As per the central bank data, remittance inflow rose by 28.3% year-on-year, a $5.42 billion growth, in the July-April period, reaching a remarkable $24.54 billion compared to $19.12 billion a year earlier.
On this, Prof Mustafizur said, "The growth in remittance and exports has significantly improved our current account deficit. This is very positive news for us."
"The inflows in the current account are debt-free, meaning they do not create future liabilities for the country. We need to ensure that the current robust flow of remittances and exports continues," he explained.
Trade deficit eases slightly
According to the central bank, the trade deficit , the gap between exports and imports, declined slightly at the end of the current fiscal year. This was mainly because exports performed better compared to the same period (July to April) of the previous year.
The deficit stood at $18.23 billion in July-April of FY25, down 2.51% from $18.70 billion in the same period last fiscal year.
Exports grew 8.6% in the 10-month period, while imports rose by 4.6%.
However, experts warn that the subdued import of capital machinery may be a sign of sluggish investment.
Mustafizur Rahman noted that while export performance remains strong, import activities have yet to pick up momentum.
"In particular, the import of capital machinery has dropped significantly compared to earlier periods," he said. "If imports increase in the future, the trade deficit may widen. We need to start preparing now so that we can manage the situation effectively when that time comes," he added.
Financial account surplus declines
The surplus of the financial account, one of the main components of the country's balance of payments, decreased to $1.96 billion during the July-April period of FY25, down from $2.25 billion a year earlier – decreasing by about $286 million.
This change in the balance of the financial account was mainly driven by a decrease in foreign investment and aid from various donor agencies.
Expressing optimism, Prof Mustafizur noted that the financial account could improve soon.
"In the coming weeks, we expect budget support from the World Bank, ADB, and other development partners, which will likely strengthen the financial account," he added.

Record monthly export in May
Bangladesh posted its highest monthly export earnings in 11 months this May, reaching $4.74 billion, according to data from the Export Promotion Bureau (EPB) published on Tuesday (3 June).
This surpassed the previous peak of $4.63 billion in December.
Compared to April, exports in May jumped by 57%, and were up 11.45% year-on-year.
Exporters say the unusually high figure in May was partly due to a shift in shipment schedules.

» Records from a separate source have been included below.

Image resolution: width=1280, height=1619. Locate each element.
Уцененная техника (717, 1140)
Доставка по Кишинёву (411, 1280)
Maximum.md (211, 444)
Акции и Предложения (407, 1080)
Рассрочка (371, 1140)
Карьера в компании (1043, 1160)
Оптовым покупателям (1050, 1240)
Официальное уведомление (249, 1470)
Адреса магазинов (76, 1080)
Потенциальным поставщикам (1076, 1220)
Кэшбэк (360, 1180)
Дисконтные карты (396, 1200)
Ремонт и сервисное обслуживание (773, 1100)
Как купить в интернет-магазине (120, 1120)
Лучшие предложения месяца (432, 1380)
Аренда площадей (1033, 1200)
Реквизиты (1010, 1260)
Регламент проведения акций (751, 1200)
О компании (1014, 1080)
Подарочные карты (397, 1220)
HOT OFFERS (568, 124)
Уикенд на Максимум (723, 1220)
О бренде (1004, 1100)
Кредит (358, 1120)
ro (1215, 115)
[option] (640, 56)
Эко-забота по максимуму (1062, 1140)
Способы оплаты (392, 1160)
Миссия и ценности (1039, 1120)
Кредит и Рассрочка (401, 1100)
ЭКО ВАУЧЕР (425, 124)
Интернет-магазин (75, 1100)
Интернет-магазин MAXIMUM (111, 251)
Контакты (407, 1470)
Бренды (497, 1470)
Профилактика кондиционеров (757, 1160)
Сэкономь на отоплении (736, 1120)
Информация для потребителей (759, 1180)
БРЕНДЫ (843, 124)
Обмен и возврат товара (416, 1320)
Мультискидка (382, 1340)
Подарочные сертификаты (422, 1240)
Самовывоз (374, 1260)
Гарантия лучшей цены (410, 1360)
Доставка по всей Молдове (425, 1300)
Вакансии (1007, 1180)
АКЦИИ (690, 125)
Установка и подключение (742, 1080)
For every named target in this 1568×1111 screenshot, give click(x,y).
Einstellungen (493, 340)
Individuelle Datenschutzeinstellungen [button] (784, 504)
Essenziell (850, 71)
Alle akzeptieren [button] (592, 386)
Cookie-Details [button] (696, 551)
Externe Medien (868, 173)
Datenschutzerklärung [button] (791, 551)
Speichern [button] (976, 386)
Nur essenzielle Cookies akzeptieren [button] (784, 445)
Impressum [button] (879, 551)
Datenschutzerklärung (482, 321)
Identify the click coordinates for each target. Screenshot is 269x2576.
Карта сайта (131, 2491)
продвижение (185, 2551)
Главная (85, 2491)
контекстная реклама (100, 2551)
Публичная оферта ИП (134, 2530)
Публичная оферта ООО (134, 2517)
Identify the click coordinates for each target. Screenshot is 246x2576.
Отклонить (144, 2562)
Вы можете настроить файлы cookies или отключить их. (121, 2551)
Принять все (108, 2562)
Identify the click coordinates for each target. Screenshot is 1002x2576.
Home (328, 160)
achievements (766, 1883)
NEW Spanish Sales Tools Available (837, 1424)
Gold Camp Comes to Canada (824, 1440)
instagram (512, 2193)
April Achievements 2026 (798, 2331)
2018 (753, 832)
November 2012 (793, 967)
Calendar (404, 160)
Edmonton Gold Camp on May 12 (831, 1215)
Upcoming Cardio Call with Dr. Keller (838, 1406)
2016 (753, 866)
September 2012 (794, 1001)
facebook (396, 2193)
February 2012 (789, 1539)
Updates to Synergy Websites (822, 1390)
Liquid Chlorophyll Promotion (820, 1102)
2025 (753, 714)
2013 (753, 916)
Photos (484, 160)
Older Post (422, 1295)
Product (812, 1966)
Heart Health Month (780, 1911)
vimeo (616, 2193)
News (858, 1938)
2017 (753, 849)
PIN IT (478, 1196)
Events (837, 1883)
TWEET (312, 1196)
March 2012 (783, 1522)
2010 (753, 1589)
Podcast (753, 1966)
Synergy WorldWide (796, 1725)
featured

Some shipments planned for June were dispatched earlier, ahead of the Eid-ul-Adha holidays, while some delayed April consignments were also shipped in May, due to Eid-ul-Fitr holidays.
"The spike in May's exports is partly because of earlier shipment of June orders and some spillover from April"
As a result, export figures may see a slight decline in June, they added.
Despite uncertainty over potential tariff decisions under a future Trump administration, given that the United States is Bangladesh's largest export market, exporters say the flow of inquiries from buyers for the upcoming months remains encouraging, resulting in the likely continuation of the overall export growth.
"The spike in May's exports is partly because of earlier shipment of June orders and some spillover from April," said MA Rahim Feroz, vice chairman of DBL Group, a leading RMG exporter.
"Our export forecast remains good for the coming months, provided there are no major disruptions such as a US tariff hike or domestic political instability," he said.
EPB data shows that Bangladesh's total exports from July to May of FY25 reached $44.95 billion, 10% higher than the same period last year.
Garment exports, which account for the bulk of Bangladesh's export earnings, rose by 11.85% in May. Leather and leather goods rose by 35%, jute and jute products by 17%, home textiles by 9.71%, and engineering products by 12%. However, agricultural exports declined by 8% during the month.